British historian Tom Holland notes that Caligula, upon taking power, ruled exactly the opposite of his predecessors. Emperors like Augustus and Tiberius (think George H.W. Bush and Barack Obama, respectively) relied on the Roman Senate to build consensus among the aristocratic clans who had long ruled the city/state.

“Caligula had no interest in, no stake in the traditional values of Rome,” Holland says. “He despised them. And he despised them because he saw them as entrenching the prestige and status of the aristocracy.”

“Caligula wanted to rule as an autocrat and he was contemptuous of the pretense that the senate had any power at all. What he did was to trample the dignity of the senatorial elite into the dirt and what he discovered in doing that was that the mass of the Roman people really enjoyed it."

The parallels with Trump’s treatment of the Republican and Clintonian establishments are obvious. 

Holland concludes: “Trump has said and done things that are utterly shocking by the standards of traditional political morality, but far from making him unpopular with the masses there is a sense in which he has become the toast of the people."

Who Cares?

In a Guardian piece, Thomas Frank frets that comparisons to Nero and Caligula are a self-indulgent exercise in futility. The man from Kansas has no patience for those who wail about history.

In my opinion, indulging in historical speculation is a not entirely futile way of warding off feelings of apathy and alcoholism induced by the non-zero chance that my life will end in a thermonuclear fireball triggered by Kim Jong-un’s little button.

If nothing else, history offers consolation. So we have a nutjob king? We ain’t the first.

In the end, the Nero v.

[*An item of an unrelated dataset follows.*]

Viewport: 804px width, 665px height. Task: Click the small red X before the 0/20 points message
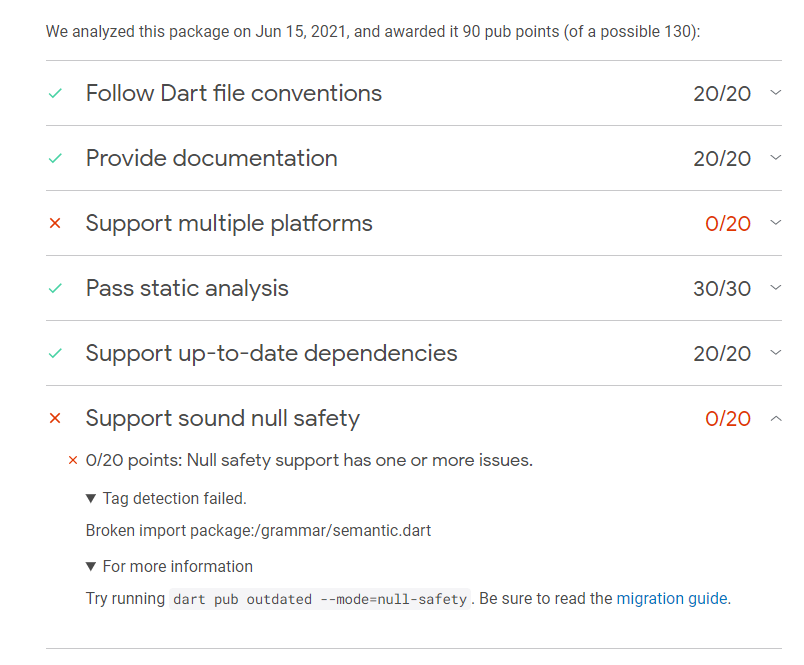[72, 460]
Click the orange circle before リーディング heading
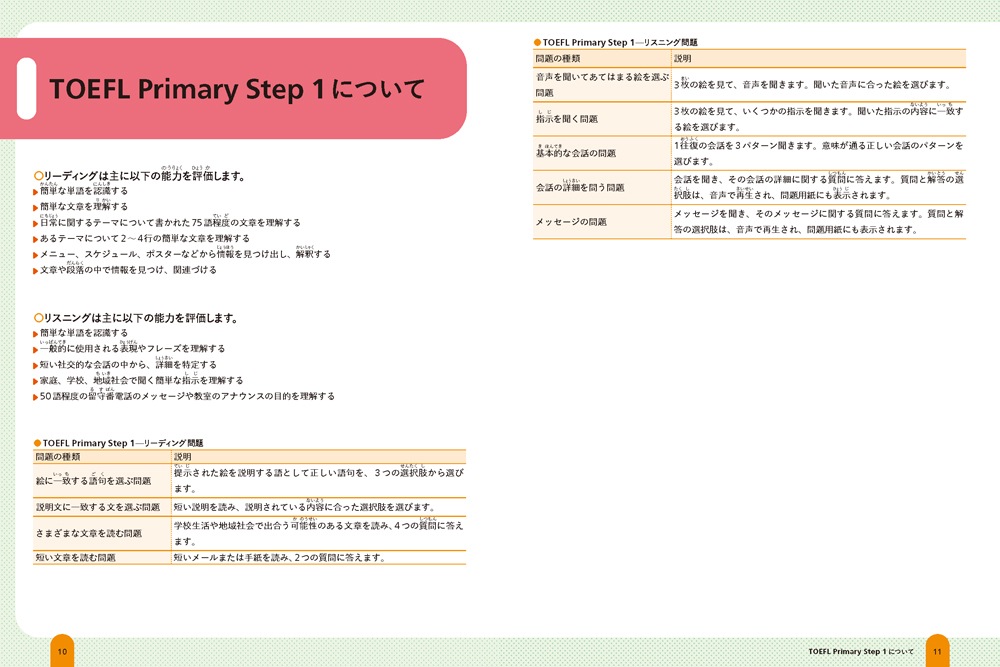 pos(39,177)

Caligula bakeoff is a very close contest, which comes down to one story, at least for me. Trump may or may not be clinically mad (I don’t necessarily buy those diagnoses from a distance), but Nero acted nuttily in a way that Trump has not, at least not yet. Nero truly did burn down Rome. Trump hasn’t burned down Washington, if only because his hotel on Pennsylvania Avenue is making a lot more money than expected.

Caligula, on the other hand, was shameless and vile in a way that is now familiar. Before becoming emperor, Caligula staged pornographic spectacles. (Indeed, his life story was turned into a porn movie.) If you credit the Steele dossier and its all-too-believable story of Trump cavorting with creative Russian sex workers at the Ritz-Carlton in Moscow, that’s what our emperor did, too.

So I vote Caligula. How do you vote?